The persons or authorities who:
- do not fulfil transparency obligation will be subject to administrative fine from TRY 5,000 to TRY 100,000;
- do not fulfil data safety obligation will be subject to administrative fine from TRY 15,000 to TRY 1,000,000;
- do not comply with the Board’s decisions in respect to the complaints will be subject to administrative fine from TRY 25,000 to TRY 1,000,000; and
- violate the obligations pertaining to data controllers registry will be subject to administrative fine from TRY 20,000 to TRY 1,000,000.
According to the Law (by reference to the Turkish Criminal Code (Law No. 5237)), persons who:
- records personal data illegally will be subject to imprisonment from one to three years;
- who obtains, transfers, circulates personal data illegally will be subject to imprisonment from two to four years; and
- who do not erase, destroy or anonymise personal data after the terms envisaged by the laws have expired will be subject to imprisonment from one to two years.
The Turkish Criminal Code also sets forth aggravating circumstances for the foregoing criminal offences.
The Supervisory Board
The Law established the Personal Data Protection Authority (the "Authority") which will act as an independent supervisory body to ensure compliance with the data protection rules that are envisaged in the Law and other secondary legislation.
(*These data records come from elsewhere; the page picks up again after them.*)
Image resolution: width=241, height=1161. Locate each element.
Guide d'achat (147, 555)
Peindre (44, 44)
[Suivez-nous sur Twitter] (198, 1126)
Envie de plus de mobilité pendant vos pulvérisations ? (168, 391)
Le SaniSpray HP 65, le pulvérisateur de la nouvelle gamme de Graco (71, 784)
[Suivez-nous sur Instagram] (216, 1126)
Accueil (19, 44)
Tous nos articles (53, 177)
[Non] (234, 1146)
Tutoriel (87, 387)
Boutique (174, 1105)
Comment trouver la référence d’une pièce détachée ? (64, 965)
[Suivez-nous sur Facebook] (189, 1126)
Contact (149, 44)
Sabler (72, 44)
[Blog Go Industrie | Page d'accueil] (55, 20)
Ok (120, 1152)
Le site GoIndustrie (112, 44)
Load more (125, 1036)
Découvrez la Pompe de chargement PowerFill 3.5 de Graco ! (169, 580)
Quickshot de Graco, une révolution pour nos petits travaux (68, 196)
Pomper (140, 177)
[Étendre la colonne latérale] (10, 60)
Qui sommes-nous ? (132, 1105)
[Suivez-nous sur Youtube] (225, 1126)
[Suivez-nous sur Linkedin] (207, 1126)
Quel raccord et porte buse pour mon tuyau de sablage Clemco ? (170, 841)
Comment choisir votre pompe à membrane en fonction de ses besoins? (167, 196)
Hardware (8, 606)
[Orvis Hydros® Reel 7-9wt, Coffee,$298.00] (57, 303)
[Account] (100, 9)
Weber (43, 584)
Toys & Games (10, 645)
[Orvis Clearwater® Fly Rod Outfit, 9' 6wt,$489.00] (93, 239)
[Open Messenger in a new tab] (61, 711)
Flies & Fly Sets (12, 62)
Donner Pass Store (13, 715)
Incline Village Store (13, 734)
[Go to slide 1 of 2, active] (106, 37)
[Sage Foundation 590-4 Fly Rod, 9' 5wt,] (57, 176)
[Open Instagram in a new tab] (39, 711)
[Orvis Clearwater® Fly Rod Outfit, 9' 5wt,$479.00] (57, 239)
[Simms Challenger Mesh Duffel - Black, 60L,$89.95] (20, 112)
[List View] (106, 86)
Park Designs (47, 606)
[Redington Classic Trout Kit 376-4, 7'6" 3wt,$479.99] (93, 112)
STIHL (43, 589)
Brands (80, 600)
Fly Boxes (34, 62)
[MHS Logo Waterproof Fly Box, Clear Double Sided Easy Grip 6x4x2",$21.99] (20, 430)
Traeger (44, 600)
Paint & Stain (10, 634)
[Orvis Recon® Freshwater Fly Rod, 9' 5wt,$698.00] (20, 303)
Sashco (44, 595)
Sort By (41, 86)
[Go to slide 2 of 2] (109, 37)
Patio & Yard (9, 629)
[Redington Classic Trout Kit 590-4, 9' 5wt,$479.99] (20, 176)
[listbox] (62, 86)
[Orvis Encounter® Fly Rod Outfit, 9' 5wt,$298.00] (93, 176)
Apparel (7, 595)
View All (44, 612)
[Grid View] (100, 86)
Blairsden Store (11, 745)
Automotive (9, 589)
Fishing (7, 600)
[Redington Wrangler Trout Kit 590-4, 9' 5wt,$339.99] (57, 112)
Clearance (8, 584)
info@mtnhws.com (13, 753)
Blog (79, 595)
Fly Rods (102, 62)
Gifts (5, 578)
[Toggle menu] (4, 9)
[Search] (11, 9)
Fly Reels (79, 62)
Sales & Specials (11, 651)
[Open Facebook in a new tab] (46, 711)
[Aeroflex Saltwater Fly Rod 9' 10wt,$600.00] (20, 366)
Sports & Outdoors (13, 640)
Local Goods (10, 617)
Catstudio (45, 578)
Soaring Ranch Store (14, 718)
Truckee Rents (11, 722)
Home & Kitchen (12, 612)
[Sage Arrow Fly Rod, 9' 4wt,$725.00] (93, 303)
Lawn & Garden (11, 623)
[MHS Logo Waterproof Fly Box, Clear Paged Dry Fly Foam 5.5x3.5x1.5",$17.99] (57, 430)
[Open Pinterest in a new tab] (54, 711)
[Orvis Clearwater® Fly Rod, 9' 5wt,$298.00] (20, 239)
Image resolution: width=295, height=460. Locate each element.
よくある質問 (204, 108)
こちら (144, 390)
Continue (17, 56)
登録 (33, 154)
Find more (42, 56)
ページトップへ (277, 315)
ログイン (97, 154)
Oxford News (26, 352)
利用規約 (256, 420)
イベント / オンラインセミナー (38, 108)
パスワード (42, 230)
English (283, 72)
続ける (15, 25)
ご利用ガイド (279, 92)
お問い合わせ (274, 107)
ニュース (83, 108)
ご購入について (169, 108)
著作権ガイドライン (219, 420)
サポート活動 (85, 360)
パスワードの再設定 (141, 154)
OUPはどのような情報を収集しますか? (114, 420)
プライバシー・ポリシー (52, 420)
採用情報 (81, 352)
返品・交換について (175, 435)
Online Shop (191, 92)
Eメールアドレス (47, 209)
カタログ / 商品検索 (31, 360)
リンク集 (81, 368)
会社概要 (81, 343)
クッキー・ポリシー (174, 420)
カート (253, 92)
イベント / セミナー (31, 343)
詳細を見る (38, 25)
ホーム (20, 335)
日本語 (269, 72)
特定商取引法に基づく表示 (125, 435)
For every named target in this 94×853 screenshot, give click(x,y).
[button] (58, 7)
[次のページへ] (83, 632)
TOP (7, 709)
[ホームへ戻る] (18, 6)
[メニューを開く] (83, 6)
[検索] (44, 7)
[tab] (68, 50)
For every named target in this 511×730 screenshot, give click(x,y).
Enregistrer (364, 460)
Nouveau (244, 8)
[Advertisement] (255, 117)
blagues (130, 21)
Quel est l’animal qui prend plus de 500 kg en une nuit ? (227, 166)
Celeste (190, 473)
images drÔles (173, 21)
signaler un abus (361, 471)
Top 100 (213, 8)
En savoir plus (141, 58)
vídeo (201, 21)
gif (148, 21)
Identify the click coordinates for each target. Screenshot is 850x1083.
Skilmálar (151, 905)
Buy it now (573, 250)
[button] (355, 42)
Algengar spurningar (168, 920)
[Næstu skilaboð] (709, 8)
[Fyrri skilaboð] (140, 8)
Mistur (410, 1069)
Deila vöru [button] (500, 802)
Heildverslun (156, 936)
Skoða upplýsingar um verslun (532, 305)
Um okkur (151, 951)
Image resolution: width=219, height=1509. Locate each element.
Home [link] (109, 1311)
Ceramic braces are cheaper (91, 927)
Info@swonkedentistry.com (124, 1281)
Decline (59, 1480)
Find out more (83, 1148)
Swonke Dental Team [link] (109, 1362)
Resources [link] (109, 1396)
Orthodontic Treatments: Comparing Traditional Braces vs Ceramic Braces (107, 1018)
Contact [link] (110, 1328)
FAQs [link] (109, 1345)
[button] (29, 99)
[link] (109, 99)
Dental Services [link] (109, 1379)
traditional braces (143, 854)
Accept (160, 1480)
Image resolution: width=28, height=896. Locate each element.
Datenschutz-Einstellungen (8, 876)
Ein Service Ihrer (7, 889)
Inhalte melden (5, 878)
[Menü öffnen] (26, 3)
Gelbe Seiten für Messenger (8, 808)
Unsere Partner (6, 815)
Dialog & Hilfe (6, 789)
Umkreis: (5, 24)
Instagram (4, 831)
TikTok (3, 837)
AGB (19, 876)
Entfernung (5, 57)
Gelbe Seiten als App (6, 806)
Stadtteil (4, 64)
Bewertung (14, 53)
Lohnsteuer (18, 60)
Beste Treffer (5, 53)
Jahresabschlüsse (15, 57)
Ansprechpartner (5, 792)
The Authority will act through the Personal Data Protection Board (the "Board") as its main decision making body, which will be comprised of 9 independent members appointed by the Turkish Parliament (5 members); the Council of Ministers (2 members); and the President (2 members).
The Law has become fully effective on 7 October 2016.
The Law also requires any type of personal data that has been processed before the Law's effective date to be aligned with the relevant requirements within two years from the Law's effective date and any personal data that has been processed in violation of the Law must promptly be erased, destroyed or made anonymous.